元・無敗就活生が教える本当に気持ちいい財務3表の読み方

2018年3月1日、経団連所属企業の19卒就活が正式解禁となりました。とは言え、既に外資系やベンチャー企業の選考や面接を経験済み、という方も多いかと思われます。3月も3週間が過ぎ、早くも大手企業の一次面接やリクルーター面談に呼ばれている方もいるかもしれません。

さて、「就活を始めてみたけれど、企業の就活生向けホームページがぜんぶ同じに見える」「どんな企業研究をしたらいいかわからない」「面接で何を話したらいいかわからない」そんな就活生の皆さんに朗報です。

 

財務諸表を読んでください。

 

もう一度言います。

財務諸表を、読んでください。

財務諸表が就活の悩みの7割を解決してくれるはずです。

 

財務諸表とは、企業の経営状態や経営の成績が載っている報告書を指します。

就活時、わたしは第一志望群の大手企業の内定を3社もらい、解禁から2ヶ月半で就活を終わらせました。インターンやOB訪問や説明会にはほとんど行かず、企業研究のみを行い、面接では企業研究から生じた疑問について徹底的に聞き漁り、面接で落とされたことは一度もありませんでした。

なぜ私大の文系学部卒がここまで効率的に就活を進められたのか?それは、財務諸表をもとにした企業研究があったからです。財務諸表を読み、その企業がどのような経営や業績を辿っているのかを知ることで、その企業の「これから」が予測できるようになります。そして面接でのウケが良い。財務諸表を読み込んでくる就活生は100人に1人もいないため、「御社の財務諸表を拝見したのですが……」と切り出して経営の展望に関するちょっとした質問をするだけでも「この就活生は将来性を見据えている」「リスク管理をきちんとしている」と評価され、他の就活生と差別化を図れます。そして実際、財務諸表を読むことは、将来のリスク管理にもつながります。

新卒向けの企業Webページは「就活生に夢を見せる場所」です。力強い企業理念、「あなたと働けるのを待っています」と画面越しに微笑む人事部長、キラキラしたカッコイイ社会人先輩の一日。しかし、そこから企業の経営や業績の実態は見ることはできません。新卒就活という機会に、「夢を見せる場所」だけでその企業を判断することは非常に危険です。もし資金繰りに困っていたとしたら?「弊社の業績は毎年右肩上がりです」って、マイナスを必死にゼロに持っていこうとしているだけだったら?もし持っている資産の90%が借金をしているお金だったとしたら?

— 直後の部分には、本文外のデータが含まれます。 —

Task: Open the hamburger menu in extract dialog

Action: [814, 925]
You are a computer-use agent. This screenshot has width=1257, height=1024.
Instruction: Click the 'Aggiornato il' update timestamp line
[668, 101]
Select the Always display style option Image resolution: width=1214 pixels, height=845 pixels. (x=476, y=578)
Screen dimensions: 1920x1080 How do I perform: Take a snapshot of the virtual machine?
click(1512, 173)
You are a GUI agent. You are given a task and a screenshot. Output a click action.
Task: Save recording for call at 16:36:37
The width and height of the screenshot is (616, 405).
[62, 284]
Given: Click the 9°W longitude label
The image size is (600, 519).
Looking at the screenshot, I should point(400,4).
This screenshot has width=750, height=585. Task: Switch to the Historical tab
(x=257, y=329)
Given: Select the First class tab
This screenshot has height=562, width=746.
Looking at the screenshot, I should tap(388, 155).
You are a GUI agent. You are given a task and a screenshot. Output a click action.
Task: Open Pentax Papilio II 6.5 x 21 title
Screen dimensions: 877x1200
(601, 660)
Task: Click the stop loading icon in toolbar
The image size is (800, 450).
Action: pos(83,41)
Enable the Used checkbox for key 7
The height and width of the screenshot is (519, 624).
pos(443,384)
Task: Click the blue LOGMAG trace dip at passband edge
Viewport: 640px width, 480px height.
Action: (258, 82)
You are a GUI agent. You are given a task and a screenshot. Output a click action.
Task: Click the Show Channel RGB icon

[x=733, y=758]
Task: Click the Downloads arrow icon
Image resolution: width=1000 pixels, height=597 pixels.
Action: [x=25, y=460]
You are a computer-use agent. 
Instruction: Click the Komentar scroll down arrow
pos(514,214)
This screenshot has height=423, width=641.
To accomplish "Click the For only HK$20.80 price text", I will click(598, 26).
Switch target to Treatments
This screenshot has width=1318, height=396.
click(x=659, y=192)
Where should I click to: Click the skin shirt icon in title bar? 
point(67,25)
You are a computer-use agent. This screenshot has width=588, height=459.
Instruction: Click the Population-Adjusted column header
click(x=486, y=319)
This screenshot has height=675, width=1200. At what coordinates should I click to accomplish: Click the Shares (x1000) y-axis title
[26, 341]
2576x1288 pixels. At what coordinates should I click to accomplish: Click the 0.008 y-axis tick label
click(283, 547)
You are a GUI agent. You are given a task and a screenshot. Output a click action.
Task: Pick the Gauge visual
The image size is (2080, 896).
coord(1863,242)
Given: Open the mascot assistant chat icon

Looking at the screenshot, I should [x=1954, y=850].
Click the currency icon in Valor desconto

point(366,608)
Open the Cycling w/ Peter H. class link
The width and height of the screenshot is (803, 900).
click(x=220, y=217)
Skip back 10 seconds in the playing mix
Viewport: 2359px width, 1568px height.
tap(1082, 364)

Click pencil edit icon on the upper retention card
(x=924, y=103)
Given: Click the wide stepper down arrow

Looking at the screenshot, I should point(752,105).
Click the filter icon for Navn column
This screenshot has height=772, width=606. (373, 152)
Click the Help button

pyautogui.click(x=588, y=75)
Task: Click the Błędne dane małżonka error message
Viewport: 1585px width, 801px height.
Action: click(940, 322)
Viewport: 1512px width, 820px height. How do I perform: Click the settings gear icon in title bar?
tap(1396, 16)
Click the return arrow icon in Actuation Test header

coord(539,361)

財務諸表からは、正真正銘の数値的事実が得られます。その事実を知ることは、企業研究や面接において就活生に大きな恩恵をもたらします。だからわたしは全就活生に「財務諸表を読めるようになろう」と言いたいのです。財務諸表は、充実した就活ライフを送るために欠かせない、と。

そもそも財務諸表って何?

すでに述べたとおり、財務諸表とは、企業の経営状態や経営の成績に関する報告書のこと。たとえばその企業がどのくらい儲かっていて、どの程度の負債を抱えているのか。あるいは、どの程度の「儲ける力」があるのか、昨年はいくら設備投資をしたのか、機械や工場のような固定資産をどのくらい持っているのか、それらが金額ですべて記載されています。

少々聞きなれない単語かもしれませんが、就活生が注目すべきは「財務3表」と呼ばれる「貸借対照表」「損益計算書」「キャッシュフロー計算書」。それぞれのざっくりとした説明は各項目に譲ります。

財務諸表を調べるには、投資家向けに企業が経営情報を公開している「IR情報」ページを探し、そのページに載っている「有価証券報告書等」にアクセスしましょう。財務諸表は有価証券報告書という報告書に含まれています。多くの場合、IRページで最新のものから数年前までの有価証券報告書を辿ることができます。もしIR情報に関するページがわからなければ、「XX(企業名)、有価証券報告書」と検索すると一番上に出てくるはずです。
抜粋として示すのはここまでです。